## Requirement
Reproduce exactly the run of lines that begins with the one containing "Tap passenger card number 2 badge" and ends with the last line of the records, omitting pictures.

## Information provided

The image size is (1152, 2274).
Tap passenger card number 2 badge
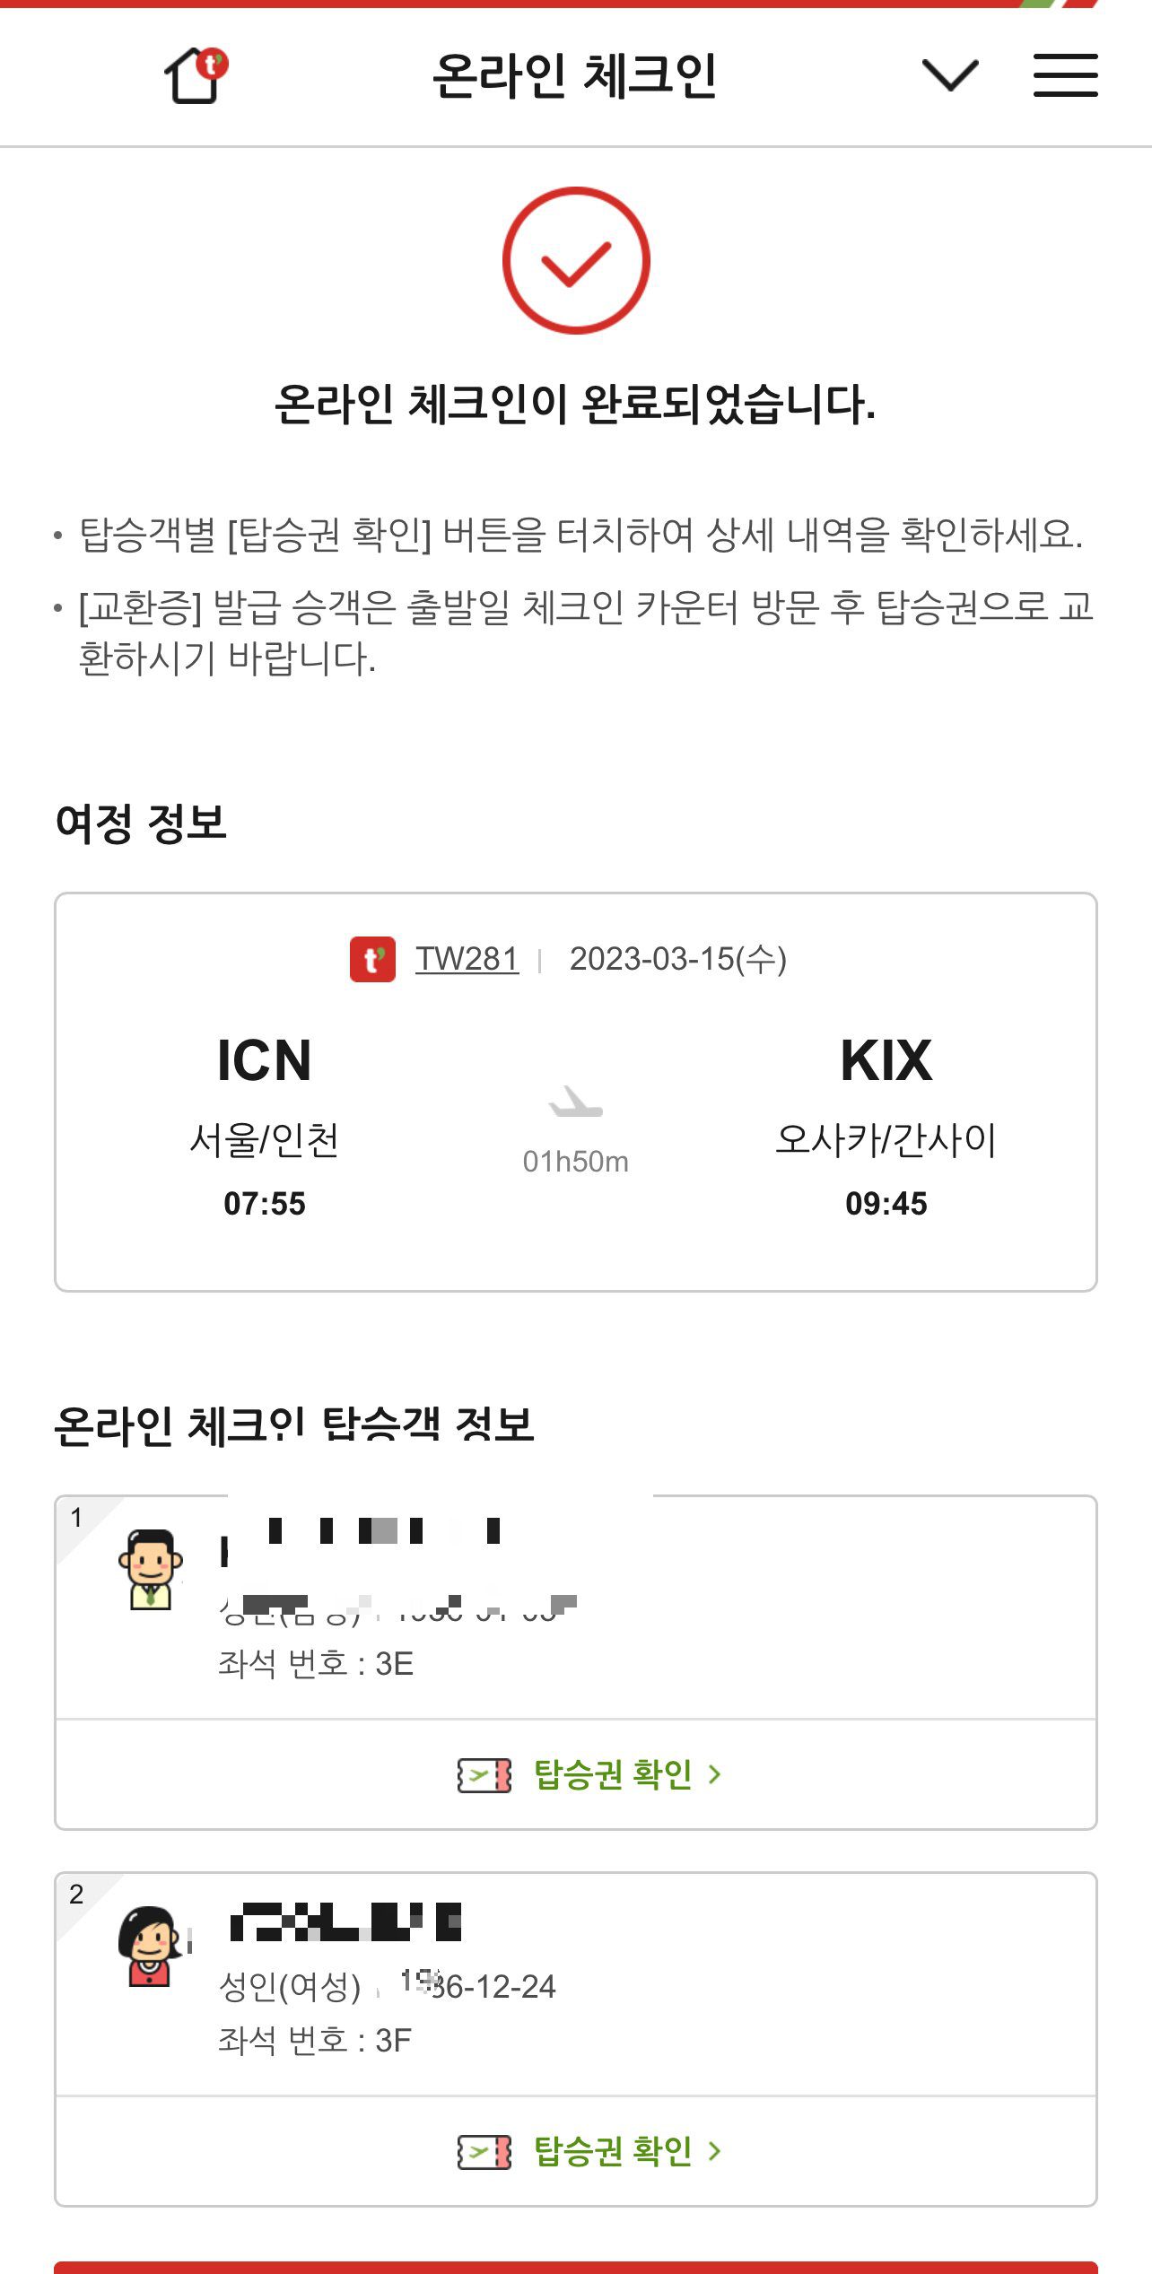pos(77,1894)
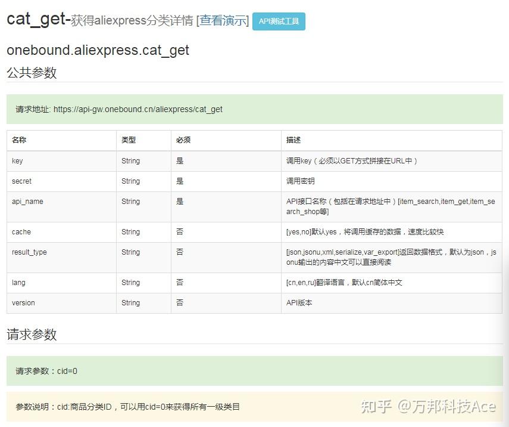Click the 请求参数 section heading

click(x=28, y=335)
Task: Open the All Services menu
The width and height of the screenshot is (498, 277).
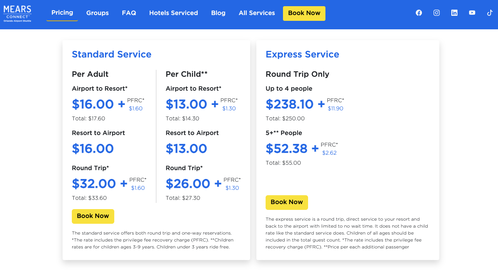Action: click(x=257, y=13)
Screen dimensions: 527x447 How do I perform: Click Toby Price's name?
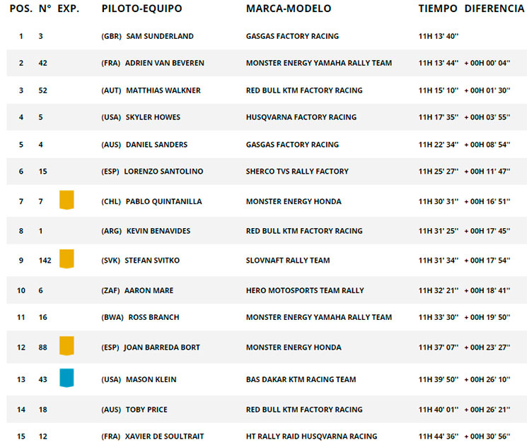point(146,410)
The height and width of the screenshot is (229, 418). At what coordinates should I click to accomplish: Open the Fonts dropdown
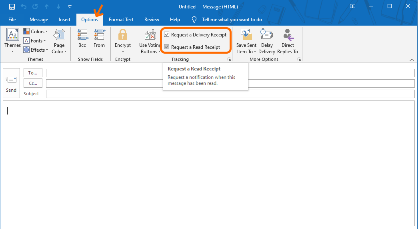35,41
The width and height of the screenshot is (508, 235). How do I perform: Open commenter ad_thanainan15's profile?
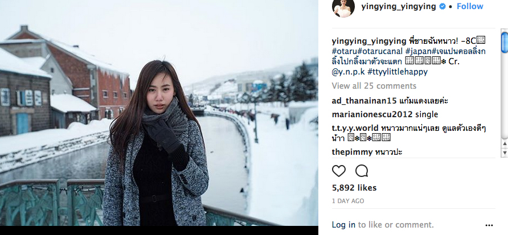pyautogui.click(x=364, y=101)
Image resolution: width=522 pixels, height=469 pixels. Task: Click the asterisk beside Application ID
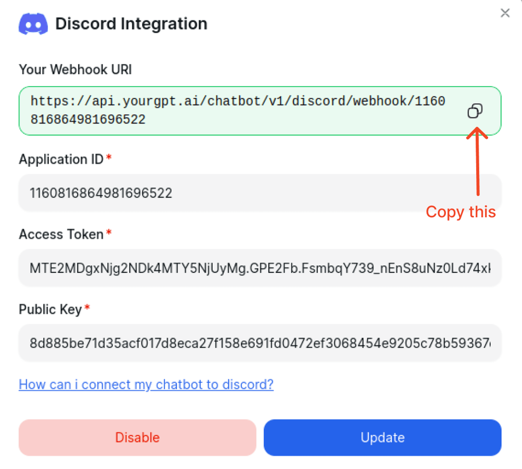pos(109,157)
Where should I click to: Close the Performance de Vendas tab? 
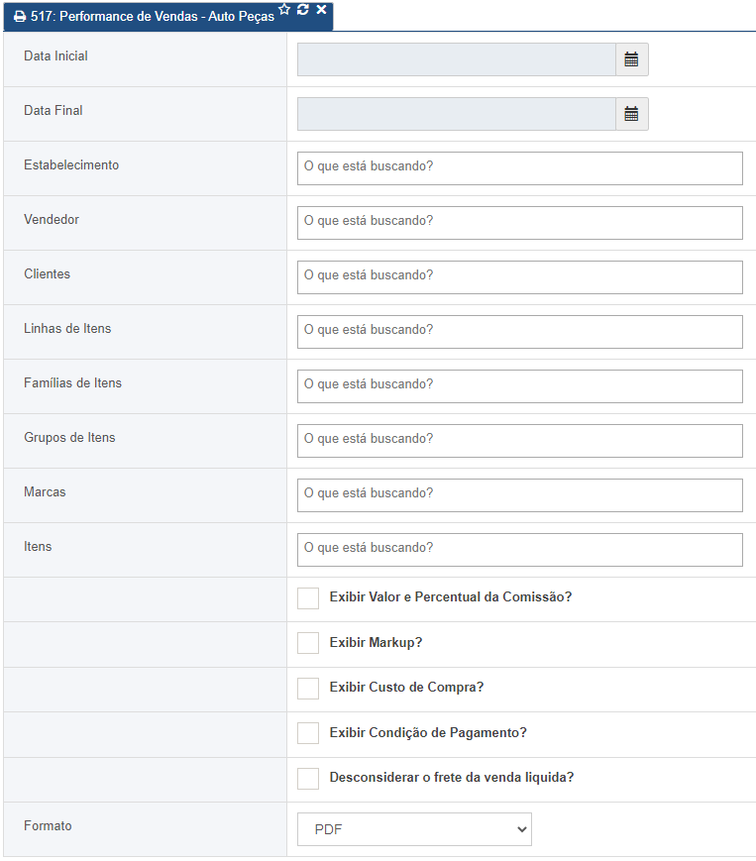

## Output for this exercise
Tap passenger card number 2 badge
pos(77,1894)
Click the 请求参数 section heading

click(x=28, y=335)
Task: Open the All Services menu
The width and height of the screenshot is (498, 277).
Action: click(x=257, y=13)
Screen dimensions: 527x447 How do I perform: Click Toby Price's name?
point(146,410)
The height and width of the screenshot is (229, 418). At what coordinates should I click to accomplish: Open the Fonts dropdown
35,41
The width and height of the screenshot is (508, 235). How do I perform: Open commenter ad_thanainan15's profile?
pyautogui.click(x=364, y=101)
Image resolution: width=522 pixels, height=469 pixels. Task: Click the asterisk beside Application ID
pos(109,157)
Where should I click to: Close the Performance de Vendas tab? 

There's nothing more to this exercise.